Associação de juízes quer "correção urgente" de alterações ao funcionamento da justiça penal
A Associação Sindical dos Juízes Portugueses (ASJP) vai apresentar ao governo e ao parlamento uma proposta de "correção urgente" de alterações introduzidas no Código de Processo Penal que diz gerarem "gravíssimos efeitos" no funcionamento da justiça penal.
A direção nacional da ASJP, reunida esta sexta-feira em Setúbal, divulgou que aprovou uma proposta de correção urgente, por via legislativa, de várias alterações introduzidas no Código de Processo Penal (CPP) pela Lei 94/2021, que diz a associação sindical estão a provocar "gravíssimos efeitos" na Lei que define a organização e funcionamento do sistema de justiça penal.

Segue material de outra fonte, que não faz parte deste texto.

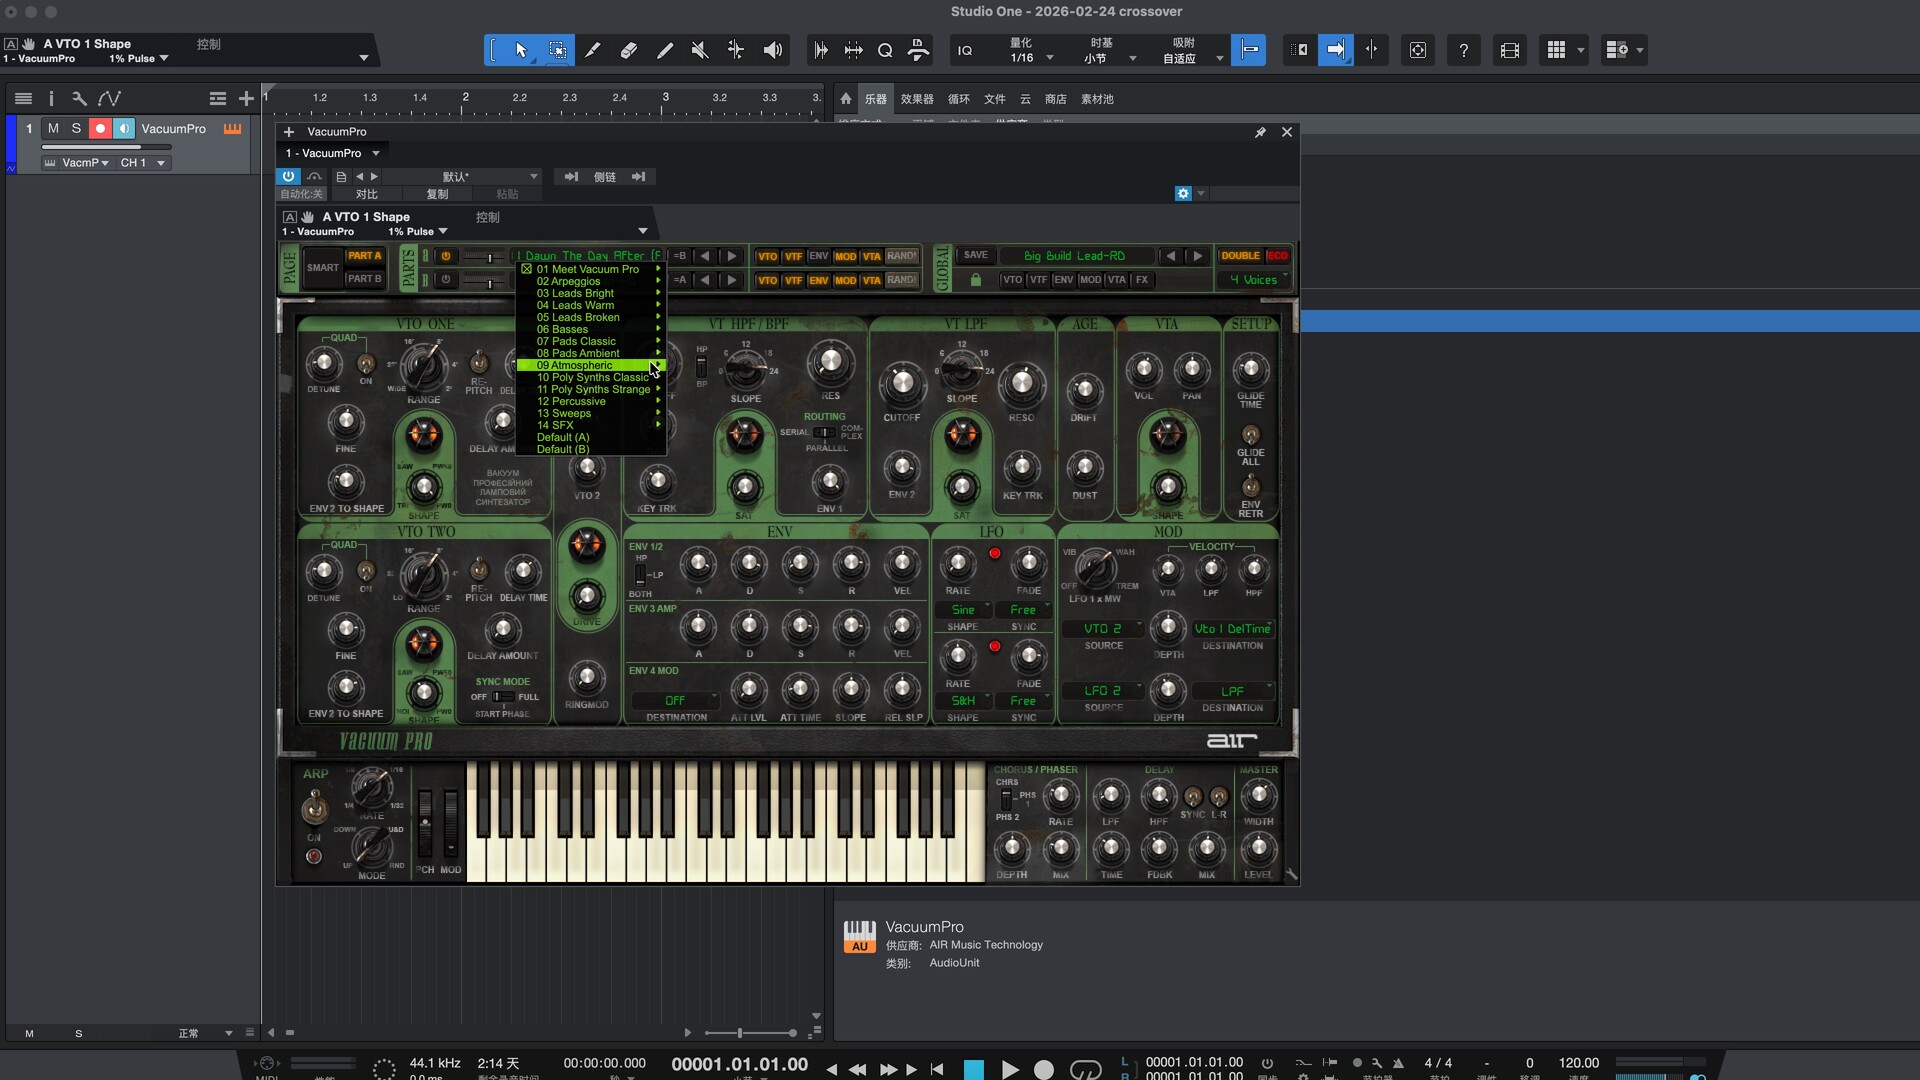Select the Mute tool
1920x1080 pixels.
700,50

Em causa está a alteração do artigo 40 (alargamento das situações de impedimento processual dos juízes de instrução e julgamento), a revogação do n.º 2 do artigo 419 (alteração da composição do tribunal coletivo nos recursos), o novo artigo 57 n.º 9 (representação da pessoa coletiva ou entidade equiparada arguida em processo penal) e a alteração da alínea a) do n.º 1 do artigo 432 (limita o direito ao recurso dos acórdãos da Relação quando julgam como tribunais de primeira instância).
A ASJP vai também pedir para ser recebida para "expor as suas preocupações pelos gravíssimos efeitos" da Lei 94/2021, sobre alterações processuais penais na organização e funcionamento do sistema de justiça penal, que entrou em vigor em 21 de março.
"Embora inseridas no chamado 'pacote anticorrupção', muitas daquelas alterações nada têm a ver com as políticas de combate à corrupção e não cumprem, sequer, o objetivo de tornar o processo penal mais célere. Pelo contrário, elas introduzem na organização e funcionamento do sistema de justiça penal gravíssimos fatores de entropia e de incerteza na interpretação e aplicação da lei, que certamente não foram ponderados", enfatiza um parecer da ASJP a que a agência Lusa teve hoje acesso.
A ASJP considera que são muitas as normas alteradas no CPP de "duvidosa utilidade e acerto e só a aplicação prática permitirá ver, em toda a extensão, os seus efeitos nefastos", apontando também outras que, "por tão evidentes, podem já ser objeto de intervenção corretiva urgente por via legislativa".
Por exemplo, refere a ASJP, a alteração do artigo 40 do CPP, "multiplicando até ao limite do concebível as situações de impedimento processual dos juízes de instrução e julgamento, trará constrangimentos à organização e funcionamento da justiça penal difíceis de medir neste momento, mas que se podem já adivinhar caóticos".
A ASJP lembra que se situações de impedimento dos juízes para participarem em certas fases do processo penal, por terem praticado atos em momentos anteriores do mesmo processo, visam garantir a imparcialidade do tribunal, mas devem, por isso, "restringir-se às situações em que essa participação do juiz no processo é idónea a gerar dúvidas objetivas sobre a possibilidade de pré-vinculação a um juízo positivo ou negativo sobre a culpabilidade do arguido".
Por outro lado, adianta a ASJP, tratando-se de situações que levam ao afastamento do juiz designado para o processo pelas regras legais aplicáveis, isto é, de situações em que se exceciona a aplicação do princípio do "juiz natural" ou do "juiz legal", elas deverão também "restringir-se à prática de atos que verdadeiramente justifiquem, com proporcionalidade, derrogar a aplicação daquele princípio fundamental".